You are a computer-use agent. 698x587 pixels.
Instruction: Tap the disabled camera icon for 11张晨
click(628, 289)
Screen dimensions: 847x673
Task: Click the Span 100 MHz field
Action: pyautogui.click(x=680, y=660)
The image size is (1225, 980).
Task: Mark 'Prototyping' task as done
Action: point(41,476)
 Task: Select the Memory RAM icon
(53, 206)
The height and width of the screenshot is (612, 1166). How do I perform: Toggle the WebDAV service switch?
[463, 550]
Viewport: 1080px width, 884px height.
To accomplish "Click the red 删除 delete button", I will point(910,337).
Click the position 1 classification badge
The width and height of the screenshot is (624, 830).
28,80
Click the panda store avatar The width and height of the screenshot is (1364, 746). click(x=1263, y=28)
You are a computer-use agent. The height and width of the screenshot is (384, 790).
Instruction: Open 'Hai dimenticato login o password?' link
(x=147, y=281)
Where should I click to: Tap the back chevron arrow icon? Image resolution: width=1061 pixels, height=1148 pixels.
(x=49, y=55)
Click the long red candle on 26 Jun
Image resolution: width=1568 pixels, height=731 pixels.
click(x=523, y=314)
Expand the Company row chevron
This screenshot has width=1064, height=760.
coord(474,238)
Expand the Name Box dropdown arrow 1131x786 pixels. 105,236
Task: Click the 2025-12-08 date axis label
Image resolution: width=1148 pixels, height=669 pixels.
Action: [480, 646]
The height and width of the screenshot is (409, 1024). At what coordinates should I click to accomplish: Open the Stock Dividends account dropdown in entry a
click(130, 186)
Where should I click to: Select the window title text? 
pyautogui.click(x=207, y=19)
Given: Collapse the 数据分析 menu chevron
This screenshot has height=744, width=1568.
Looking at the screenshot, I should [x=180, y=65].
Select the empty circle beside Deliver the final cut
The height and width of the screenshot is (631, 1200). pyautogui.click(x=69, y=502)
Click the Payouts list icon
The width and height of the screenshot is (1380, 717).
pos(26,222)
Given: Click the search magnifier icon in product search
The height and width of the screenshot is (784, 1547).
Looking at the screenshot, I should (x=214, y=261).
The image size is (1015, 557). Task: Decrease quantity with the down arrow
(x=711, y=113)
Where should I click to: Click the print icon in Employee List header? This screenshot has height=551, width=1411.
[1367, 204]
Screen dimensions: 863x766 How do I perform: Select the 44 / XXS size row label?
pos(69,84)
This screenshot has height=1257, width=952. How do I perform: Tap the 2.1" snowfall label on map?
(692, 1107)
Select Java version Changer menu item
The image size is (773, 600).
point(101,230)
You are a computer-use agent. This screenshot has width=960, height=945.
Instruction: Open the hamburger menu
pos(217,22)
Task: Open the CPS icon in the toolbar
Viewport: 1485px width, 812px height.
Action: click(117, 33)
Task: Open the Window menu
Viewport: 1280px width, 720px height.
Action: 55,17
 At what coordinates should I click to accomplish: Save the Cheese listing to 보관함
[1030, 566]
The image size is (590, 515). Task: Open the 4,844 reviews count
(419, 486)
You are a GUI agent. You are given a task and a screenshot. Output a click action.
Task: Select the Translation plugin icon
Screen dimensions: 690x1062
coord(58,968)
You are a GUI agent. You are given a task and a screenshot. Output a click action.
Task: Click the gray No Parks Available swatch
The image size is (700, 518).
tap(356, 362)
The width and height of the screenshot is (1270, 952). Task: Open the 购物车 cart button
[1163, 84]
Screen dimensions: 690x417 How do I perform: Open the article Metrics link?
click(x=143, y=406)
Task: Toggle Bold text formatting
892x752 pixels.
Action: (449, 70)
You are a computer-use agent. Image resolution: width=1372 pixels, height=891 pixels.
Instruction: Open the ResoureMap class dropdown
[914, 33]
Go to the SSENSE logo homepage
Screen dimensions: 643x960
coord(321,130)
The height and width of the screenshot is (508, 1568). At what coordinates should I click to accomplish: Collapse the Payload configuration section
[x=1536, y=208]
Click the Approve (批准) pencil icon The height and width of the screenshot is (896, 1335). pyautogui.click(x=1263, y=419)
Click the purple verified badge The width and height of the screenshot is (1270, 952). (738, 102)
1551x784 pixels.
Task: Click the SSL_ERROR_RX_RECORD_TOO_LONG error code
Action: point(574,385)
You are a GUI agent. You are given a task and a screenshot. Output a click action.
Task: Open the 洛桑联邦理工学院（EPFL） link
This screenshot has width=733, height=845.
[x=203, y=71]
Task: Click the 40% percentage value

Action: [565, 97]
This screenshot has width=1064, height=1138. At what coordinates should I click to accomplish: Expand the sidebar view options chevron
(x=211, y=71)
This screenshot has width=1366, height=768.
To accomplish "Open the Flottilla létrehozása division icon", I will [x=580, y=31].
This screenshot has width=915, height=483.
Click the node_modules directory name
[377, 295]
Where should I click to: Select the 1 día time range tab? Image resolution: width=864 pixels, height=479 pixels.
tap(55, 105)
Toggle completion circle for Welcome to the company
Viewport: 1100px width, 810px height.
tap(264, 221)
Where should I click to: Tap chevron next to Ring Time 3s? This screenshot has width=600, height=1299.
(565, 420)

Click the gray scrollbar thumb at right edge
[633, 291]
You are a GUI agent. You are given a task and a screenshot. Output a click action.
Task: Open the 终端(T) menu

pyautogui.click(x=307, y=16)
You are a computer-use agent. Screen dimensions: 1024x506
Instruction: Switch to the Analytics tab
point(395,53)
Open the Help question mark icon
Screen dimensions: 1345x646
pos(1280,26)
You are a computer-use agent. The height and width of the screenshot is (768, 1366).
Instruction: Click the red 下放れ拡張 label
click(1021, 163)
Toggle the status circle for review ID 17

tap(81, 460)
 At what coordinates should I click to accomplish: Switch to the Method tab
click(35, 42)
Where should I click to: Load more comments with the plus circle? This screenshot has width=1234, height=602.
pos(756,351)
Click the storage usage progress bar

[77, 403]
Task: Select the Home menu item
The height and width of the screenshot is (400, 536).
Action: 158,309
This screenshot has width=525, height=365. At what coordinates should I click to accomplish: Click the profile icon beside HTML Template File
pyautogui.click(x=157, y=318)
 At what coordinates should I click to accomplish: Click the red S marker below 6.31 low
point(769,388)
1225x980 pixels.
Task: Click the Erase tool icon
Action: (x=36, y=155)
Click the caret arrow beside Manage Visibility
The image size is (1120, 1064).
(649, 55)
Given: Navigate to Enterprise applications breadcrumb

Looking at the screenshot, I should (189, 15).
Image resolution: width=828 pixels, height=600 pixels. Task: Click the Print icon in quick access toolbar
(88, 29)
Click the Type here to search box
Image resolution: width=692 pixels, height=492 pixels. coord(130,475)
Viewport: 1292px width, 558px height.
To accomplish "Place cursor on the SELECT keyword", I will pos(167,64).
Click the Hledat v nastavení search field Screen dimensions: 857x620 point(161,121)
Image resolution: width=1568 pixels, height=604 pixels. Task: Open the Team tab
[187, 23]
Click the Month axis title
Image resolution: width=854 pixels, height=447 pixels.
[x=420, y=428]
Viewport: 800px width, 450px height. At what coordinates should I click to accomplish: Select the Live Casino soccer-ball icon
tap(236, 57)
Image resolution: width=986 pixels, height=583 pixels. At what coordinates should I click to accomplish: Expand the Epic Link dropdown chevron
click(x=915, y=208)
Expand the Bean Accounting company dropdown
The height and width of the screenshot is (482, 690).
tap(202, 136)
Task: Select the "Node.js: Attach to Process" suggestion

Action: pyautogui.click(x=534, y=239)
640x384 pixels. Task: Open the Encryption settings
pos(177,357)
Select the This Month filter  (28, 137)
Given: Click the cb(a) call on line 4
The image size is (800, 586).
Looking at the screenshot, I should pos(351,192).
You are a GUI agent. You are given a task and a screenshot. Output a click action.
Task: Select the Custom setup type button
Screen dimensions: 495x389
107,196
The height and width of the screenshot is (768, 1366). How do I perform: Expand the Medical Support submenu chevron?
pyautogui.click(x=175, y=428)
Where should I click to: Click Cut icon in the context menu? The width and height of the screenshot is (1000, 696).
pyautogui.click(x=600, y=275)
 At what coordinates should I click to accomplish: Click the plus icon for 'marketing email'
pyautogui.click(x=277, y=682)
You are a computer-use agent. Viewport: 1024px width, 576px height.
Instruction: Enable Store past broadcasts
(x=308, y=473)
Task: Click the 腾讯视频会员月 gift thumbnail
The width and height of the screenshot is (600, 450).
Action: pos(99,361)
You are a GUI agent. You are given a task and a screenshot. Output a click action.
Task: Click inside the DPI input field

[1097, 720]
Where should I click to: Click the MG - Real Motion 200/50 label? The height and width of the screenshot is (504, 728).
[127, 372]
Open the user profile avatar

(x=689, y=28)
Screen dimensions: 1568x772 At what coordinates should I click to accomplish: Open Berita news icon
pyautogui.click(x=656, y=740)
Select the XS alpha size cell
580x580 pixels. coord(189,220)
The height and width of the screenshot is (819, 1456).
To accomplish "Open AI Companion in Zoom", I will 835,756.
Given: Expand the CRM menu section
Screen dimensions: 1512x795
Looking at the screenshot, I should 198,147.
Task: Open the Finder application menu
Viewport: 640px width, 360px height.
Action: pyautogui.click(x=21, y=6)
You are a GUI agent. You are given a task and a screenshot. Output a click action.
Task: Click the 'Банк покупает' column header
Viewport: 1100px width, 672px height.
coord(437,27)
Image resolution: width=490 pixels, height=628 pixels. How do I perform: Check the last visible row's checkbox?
********************
ACTION ITEM: Count how many lines of the entries contain the word "computer"; only the number should appear in the reply.

RESULT: 7